*Exercise goal:*
Return only those lines of the material that contain "dropdown".

*Data extract:*

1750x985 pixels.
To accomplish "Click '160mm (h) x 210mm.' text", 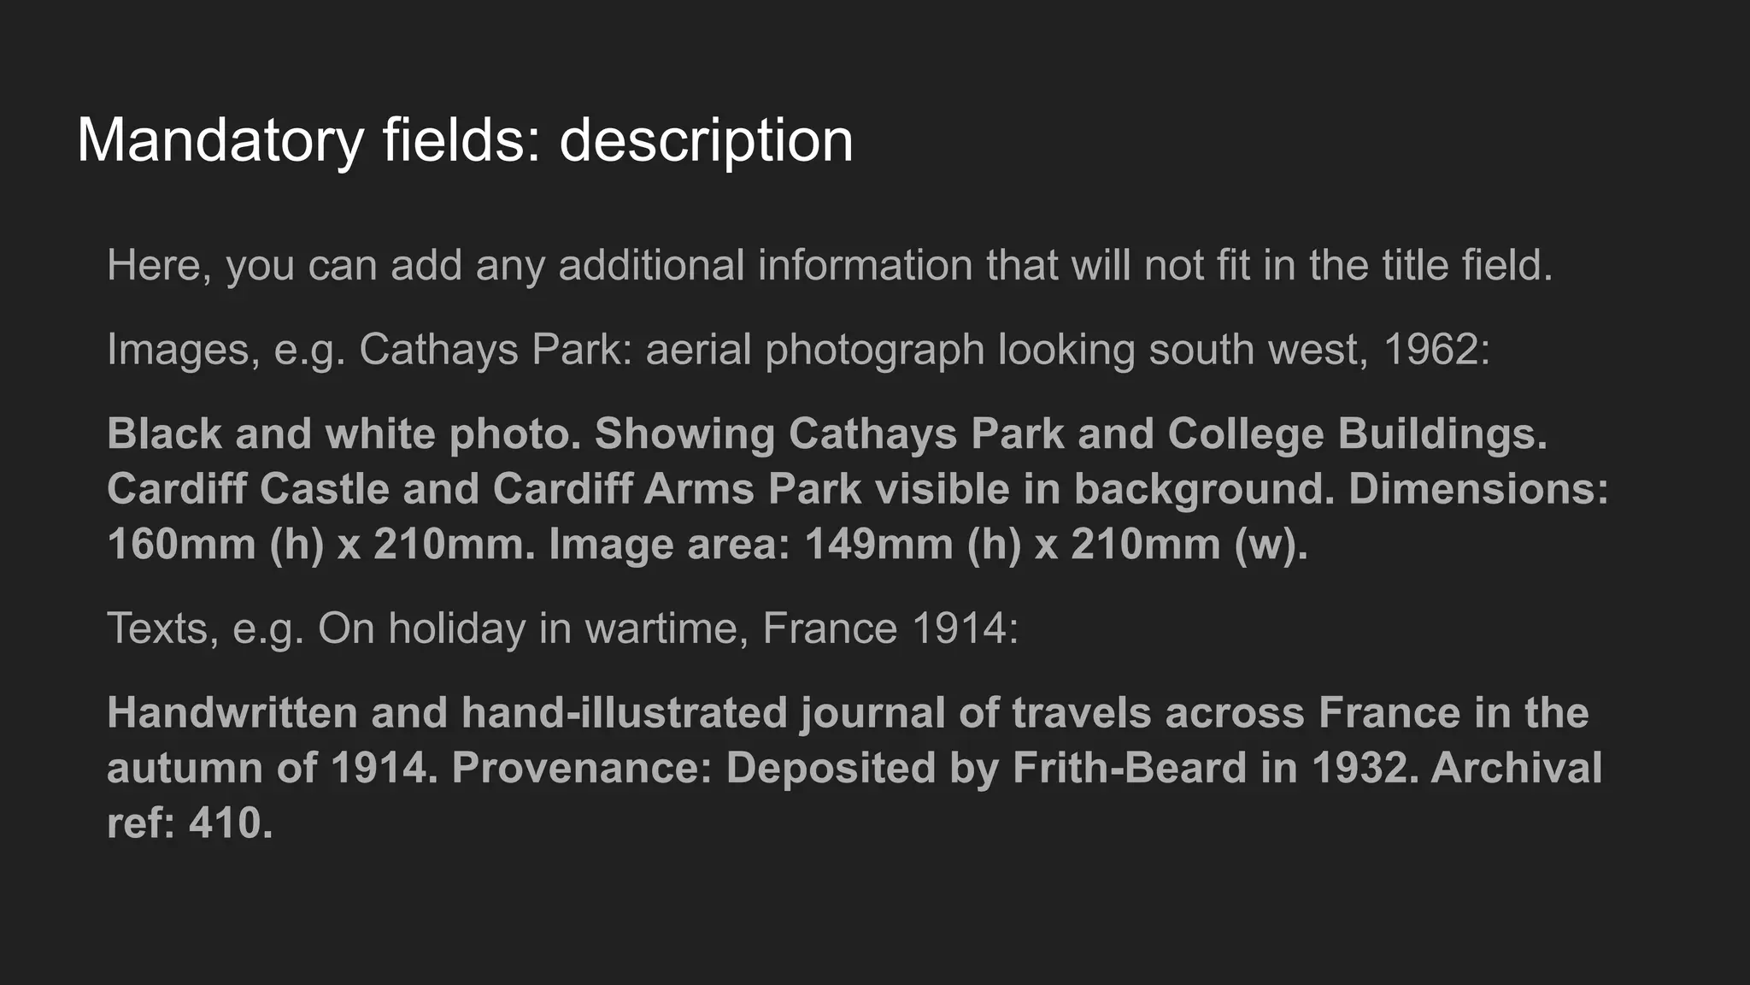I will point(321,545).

---

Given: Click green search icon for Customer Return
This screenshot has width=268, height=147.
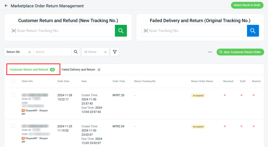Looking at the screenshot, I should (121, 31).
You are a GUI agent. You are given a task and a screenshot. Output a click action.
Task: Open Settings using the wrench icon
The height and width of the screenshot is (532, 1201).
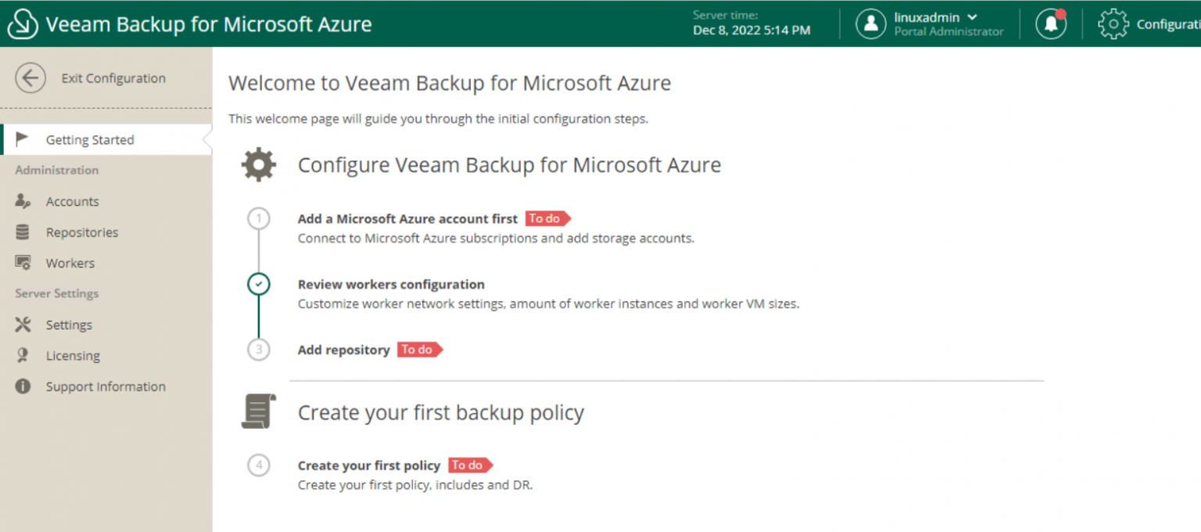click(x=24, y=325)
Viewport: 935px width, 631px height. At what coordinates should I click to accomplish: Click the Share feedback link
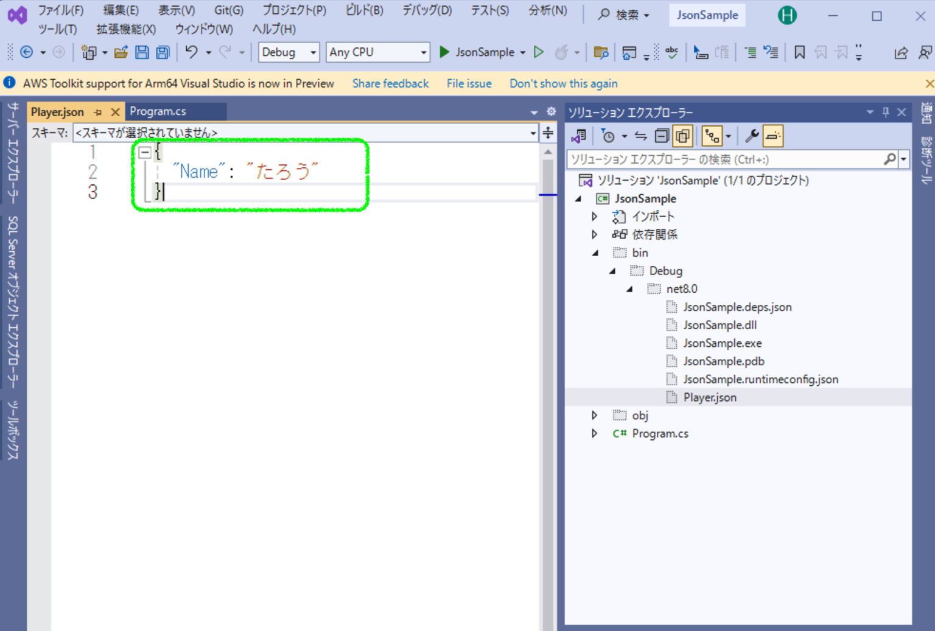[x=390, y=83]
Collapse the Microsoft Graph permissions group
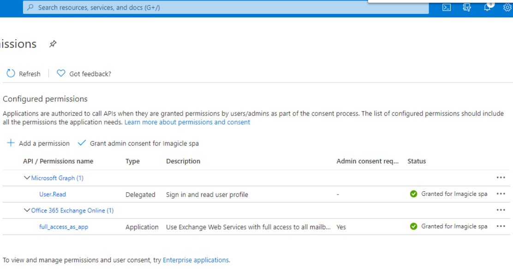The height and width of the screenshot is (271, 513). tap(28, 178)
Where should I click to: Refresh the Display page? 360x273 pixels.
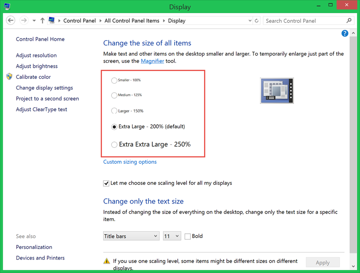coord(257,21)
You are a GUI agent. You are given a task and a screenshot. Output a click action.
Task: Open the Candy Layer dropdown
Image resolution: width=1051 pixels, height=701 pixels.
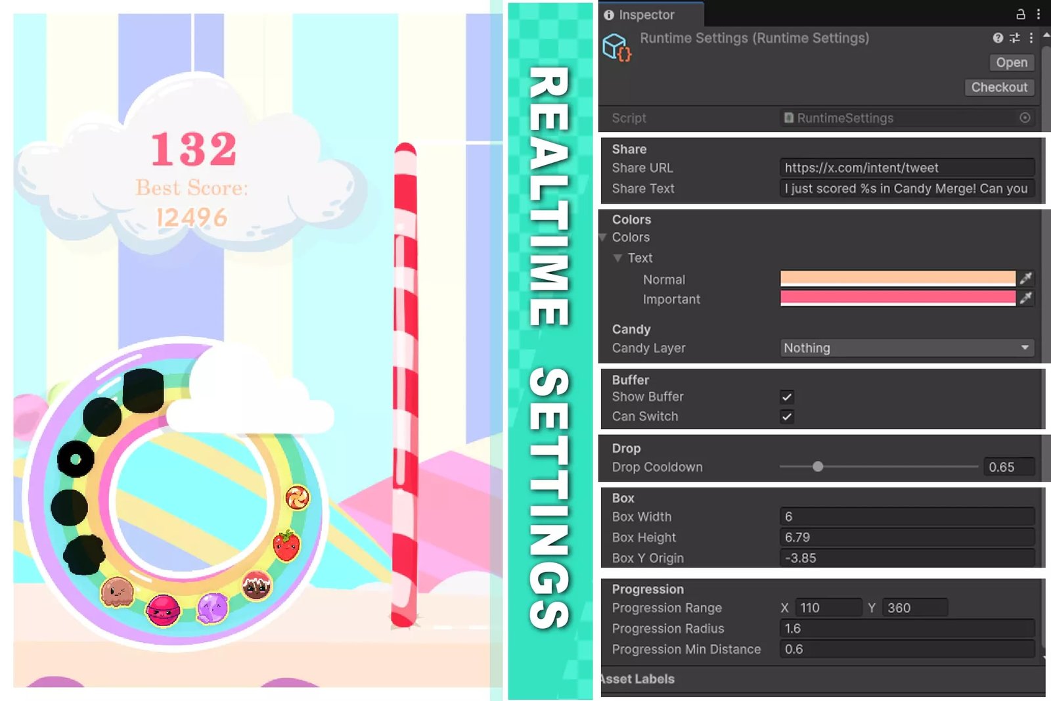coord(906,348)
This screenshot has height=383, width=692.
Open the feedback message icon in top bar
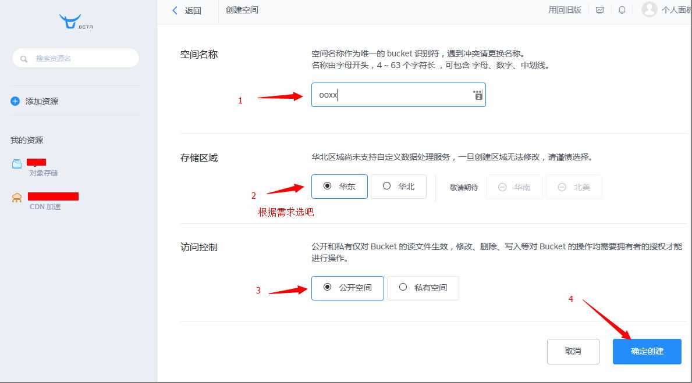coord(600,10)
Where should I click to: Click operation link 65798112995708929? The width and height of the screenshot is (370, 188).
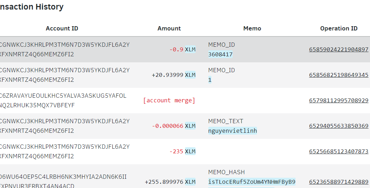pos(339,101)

--

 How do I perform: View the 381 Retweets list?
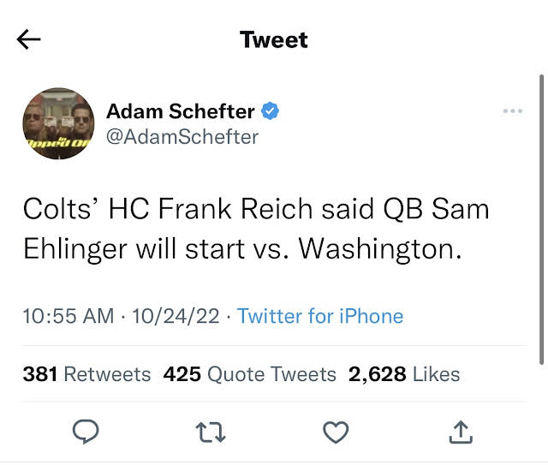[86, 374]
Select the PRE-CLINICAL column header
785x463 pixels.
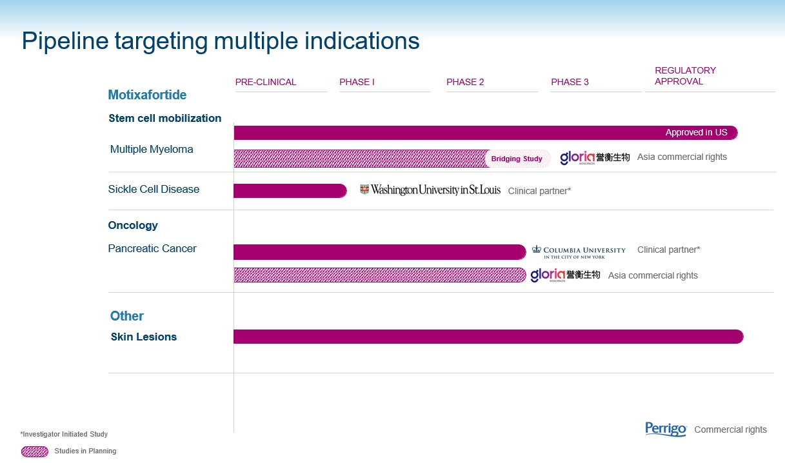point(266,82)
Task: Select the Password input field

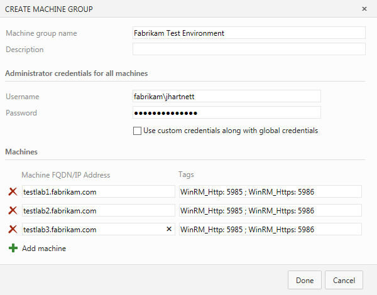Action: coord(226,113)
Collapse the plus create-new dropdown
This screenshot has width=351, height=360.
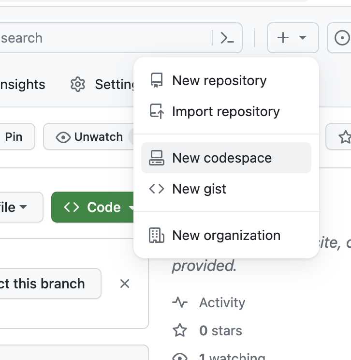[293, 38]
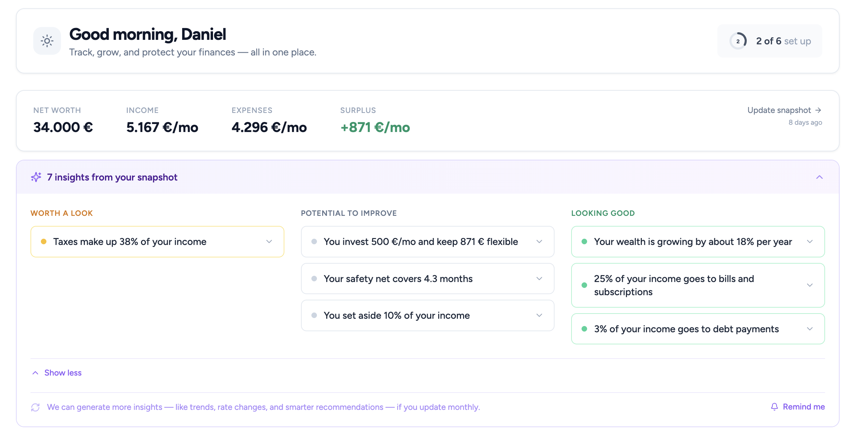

*Output of the exercise:*
Task: Open the Candy Layer dropdown
Collapse the plus create-new dropdown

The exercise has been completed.